The task: Do these three statements agree with the screening listing below? Answer yes or no for each, and quote the words from the listing that decide it. (a) The screening takes place in the courtyard. (b) Luiz Roque's video HEAVEN is set in the year 2016. (c) In HEAVEN, the virus is spread through saliva.

Passage:
____________________

Screening

Luiz Roque
Heaven Unfolded

Dates

Thu, 25.07.24

Time

21:30

Venue

Courtyard

Admission

5€

Tickets

Tickets available online / Remaining tickets at the box office

Heaven Unfolded brings together a selection of experimental video works concerned with both historical and ongoing discrimination against queer people and potential liberatory futures. The event begins with and departs from Luiz Roque’s dystopian sci-fi video HEAVEN (2016). In the year 2080 in Brazil, a virus spread through saliva has been mutating into a much more aggressive form that seems to target transgender people who take hormones approved by the Secretary of Health. The work is a speculative analogy that alludes to the ongoing HIV/AIDS epidemic and healthcare inequities along class and gender lines.

____________________

Records supplied:
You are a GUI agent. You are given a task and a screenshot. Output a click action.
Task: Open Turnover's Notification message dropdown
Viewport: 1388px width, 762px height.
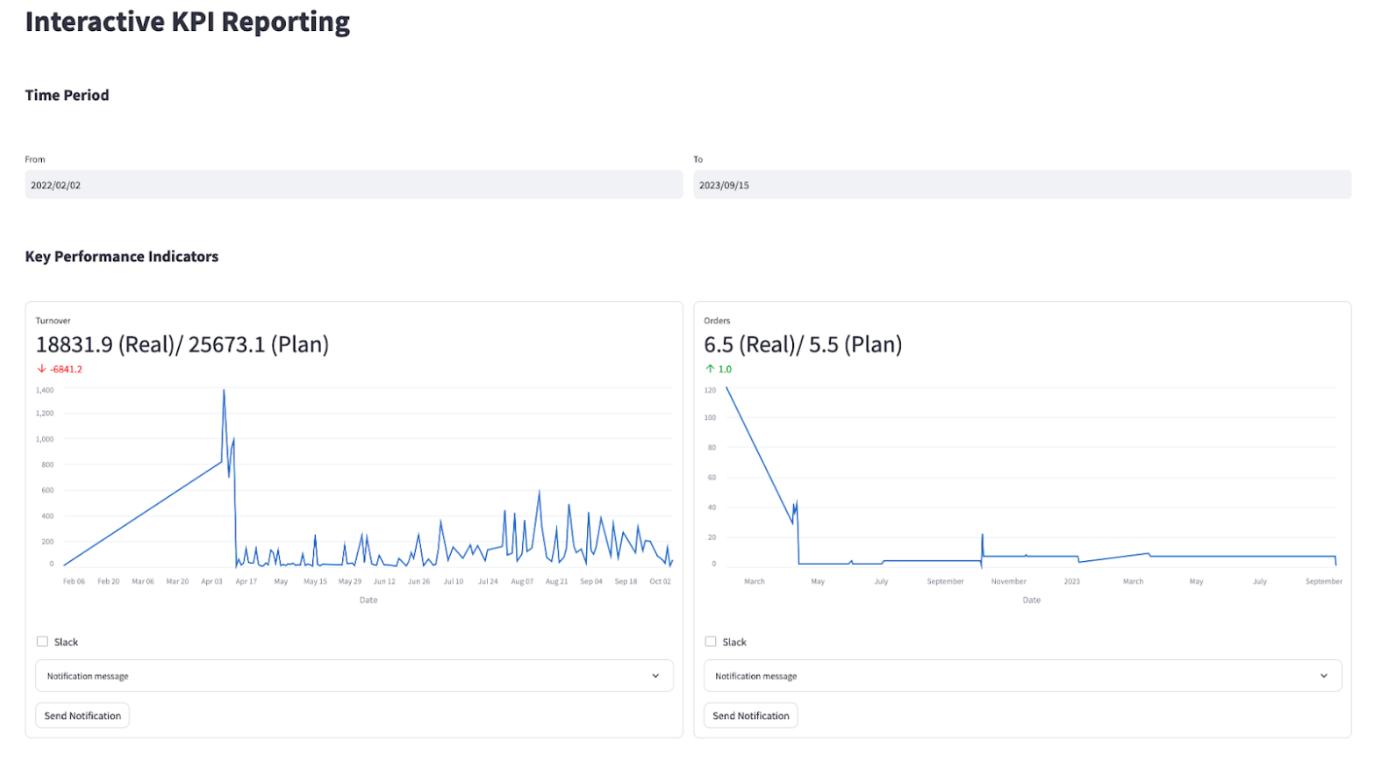(x=353, y=676)
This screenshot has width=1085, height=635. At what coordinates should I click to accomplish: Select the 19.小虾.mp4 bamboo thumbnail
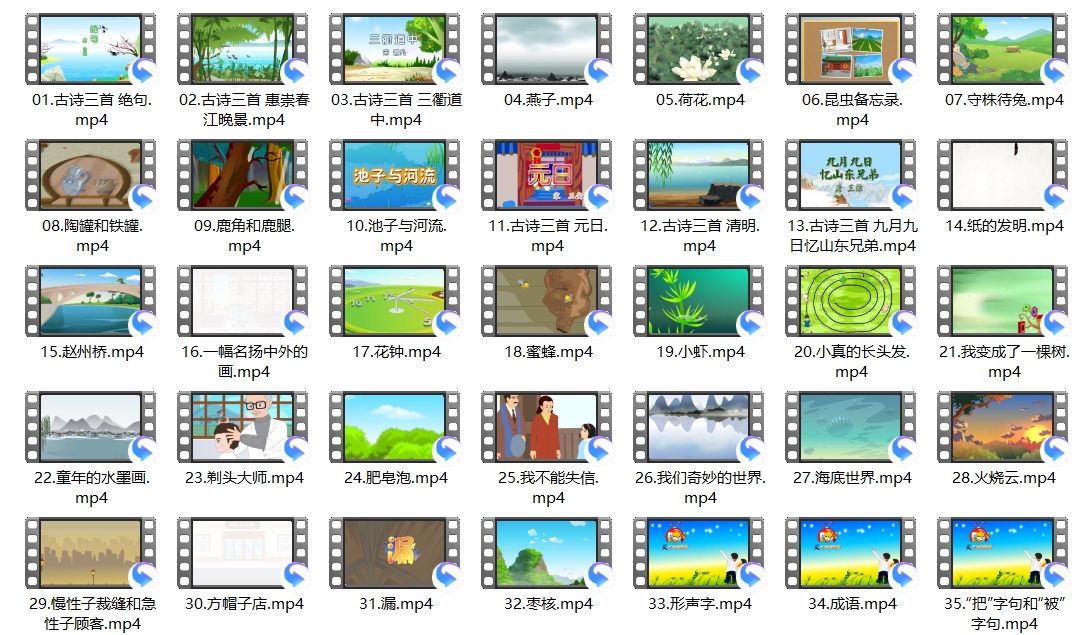pos(699,300)
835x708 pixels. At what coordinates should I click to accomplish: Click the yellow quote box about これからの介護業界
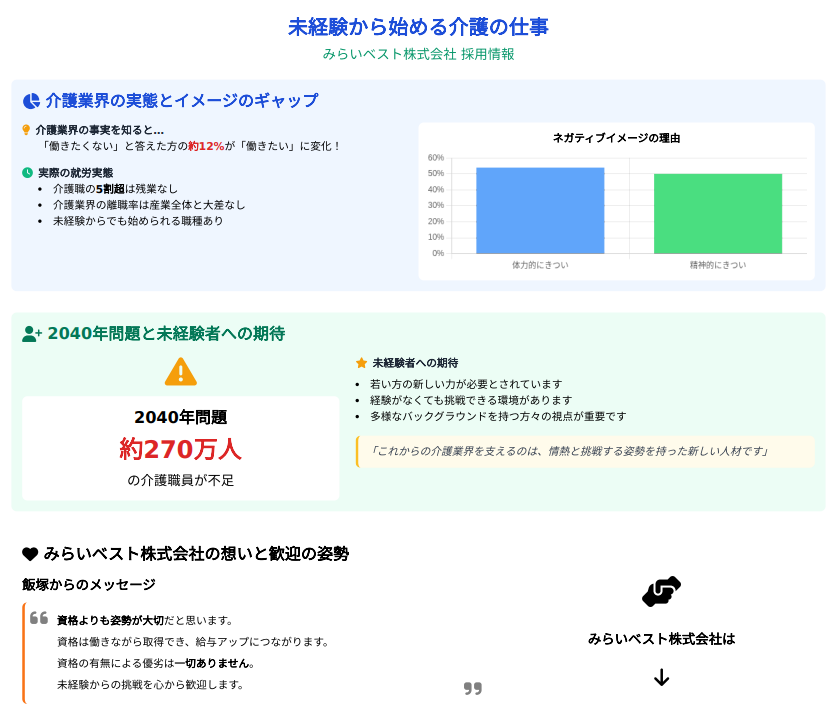coord(585,451)
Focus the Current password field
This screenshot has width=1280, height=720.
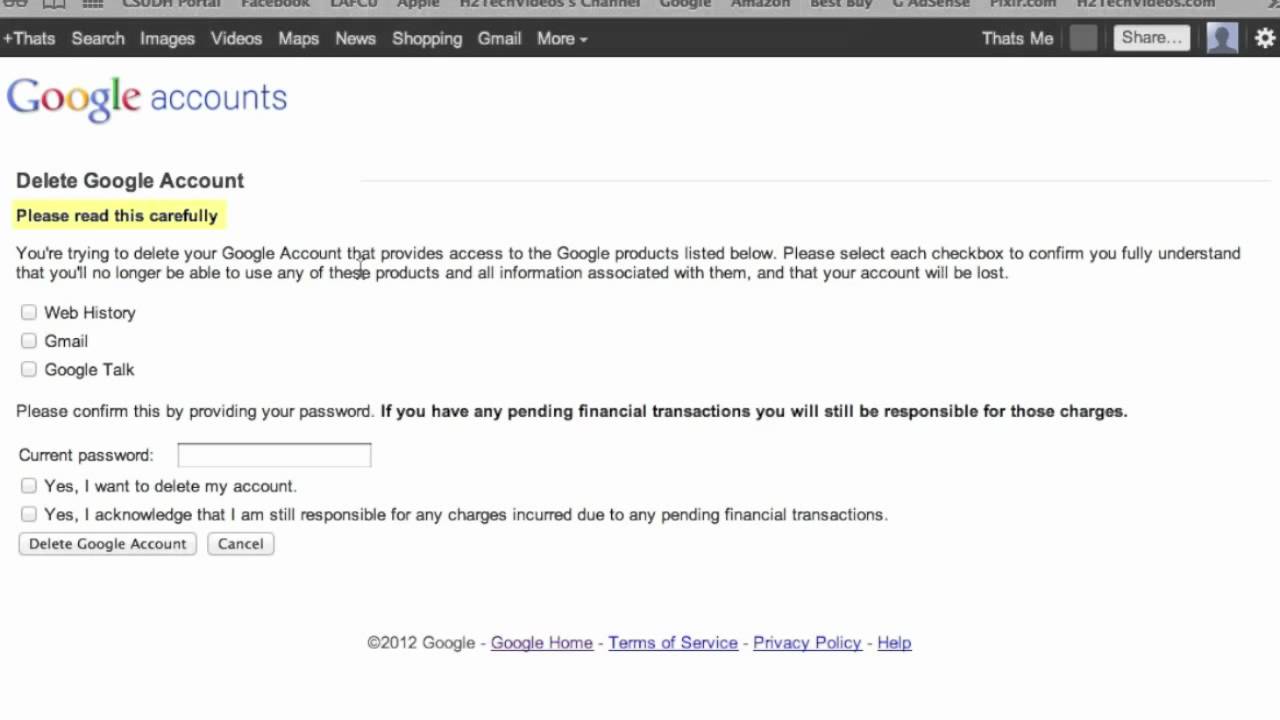[x=274, y=455]
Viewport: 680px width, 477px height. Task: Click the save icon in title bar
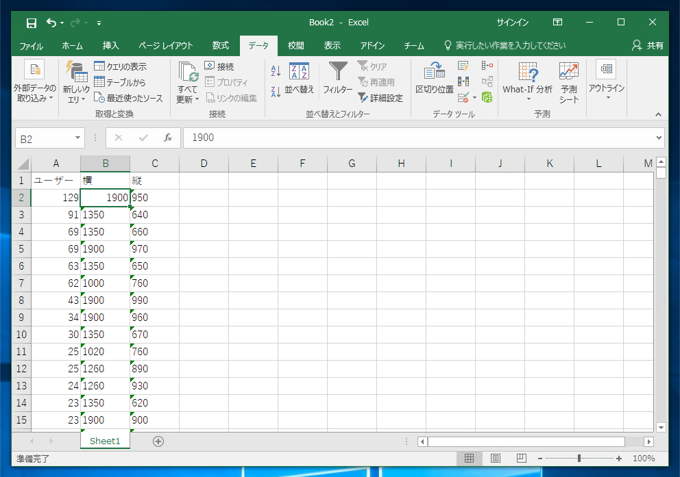click(31, 22)
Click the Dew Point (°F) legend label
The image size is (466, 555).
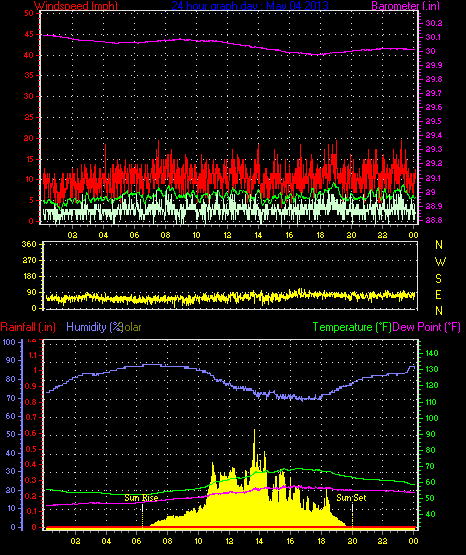click(426, 327)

____________________

Reply:
(a) Yes: "Courtyard"
(b) No: "In the year 2080 in Brazil"
(c) Yes: "a virus spread through saliva"